Custom Anomaly Detection with Splunk IT Service Intelligence and Machine Learning Toolkit v3.2 - Part 2

This is Part 2 of a two-part series on custom anomaly detection Splunk IT Service Intelligence and the Splunk Machine Learning Toolkit v3.2.

You can view Part 1 here.

Improving the Model

Let's see if it's possible to improve the model. We left out one field that has valuable information and can help improve the model: _time.

Simply adding  _time as a predictor for the model would not do the job—the assistant thinks of it as a categorical field with too many unique values and removes it as a not useful field. But, we can extract features out of _time and use them as additional features.

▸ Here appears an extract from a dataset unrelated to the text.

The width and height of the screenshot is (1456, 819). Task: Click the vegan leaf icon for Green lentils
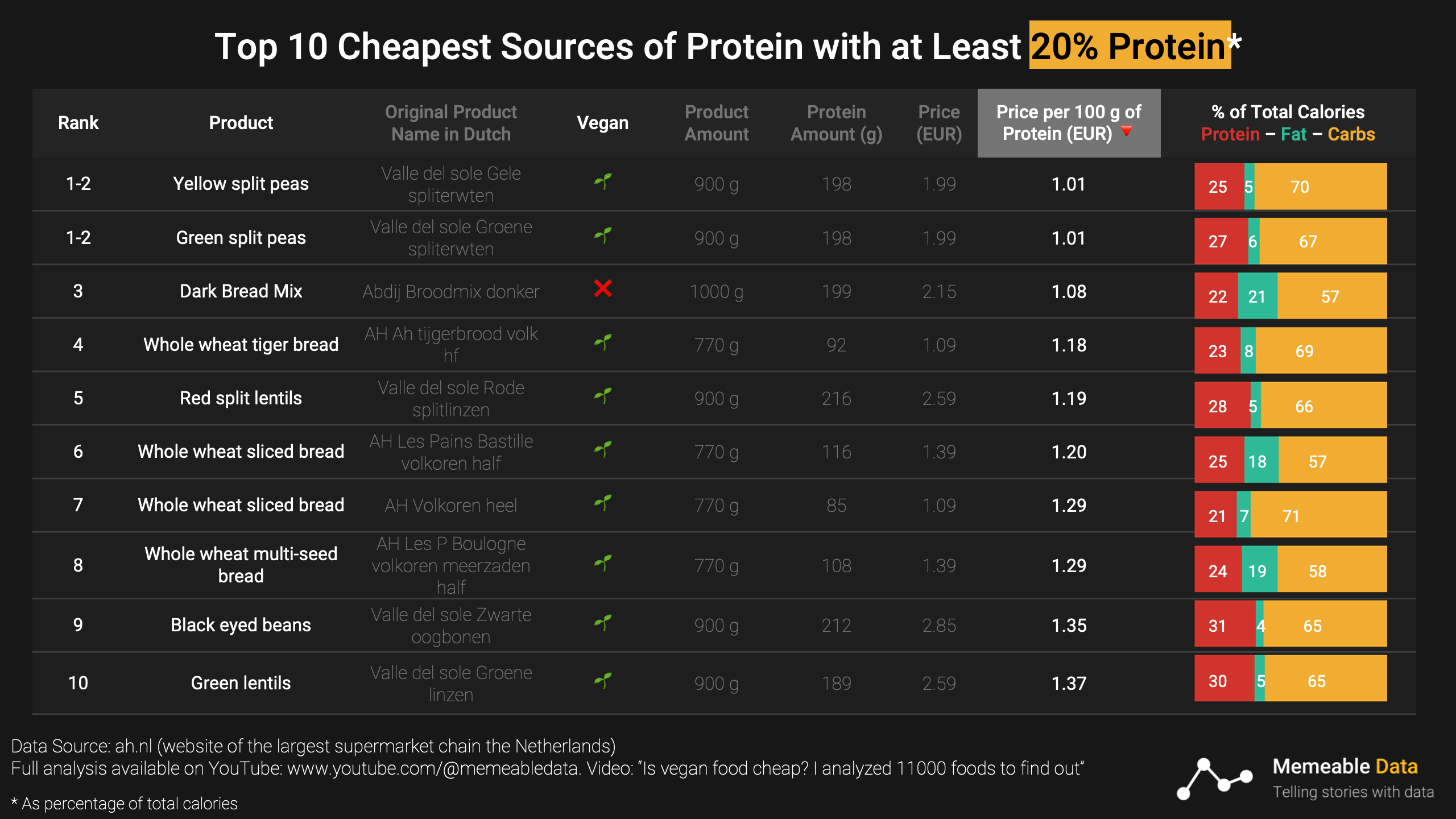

The following query extracts day of week, hour, and minute as numeric features. (Check out "Cyclical Statistical Forecasts and Anomalies - Part 1" for more on this).

| eval date_wday = strftime(_time, "%w"),
    date_hour = strftime(_time, "%H"), 
   date_minute = strftime(_time, "%M")

Using the time features as extracted above has a caveat. Let’s pick date_hour as an example. If we build a model with date_hour, we are telling the model that there’s a significant difference between hour 1 and hour 23, while from a human’s point of view, they can be fairly similar. There are two ways to remove this inaccurate imposed difference. The first way is to change the time features to be categorical. In this case, hour 1, hour 10, and hour 23 are similarly different before fitting a model. It will be up to our data and algorithm to find the similar hours that are closer to each other behaviorally. The following query will make Splunk think the time features are categorical.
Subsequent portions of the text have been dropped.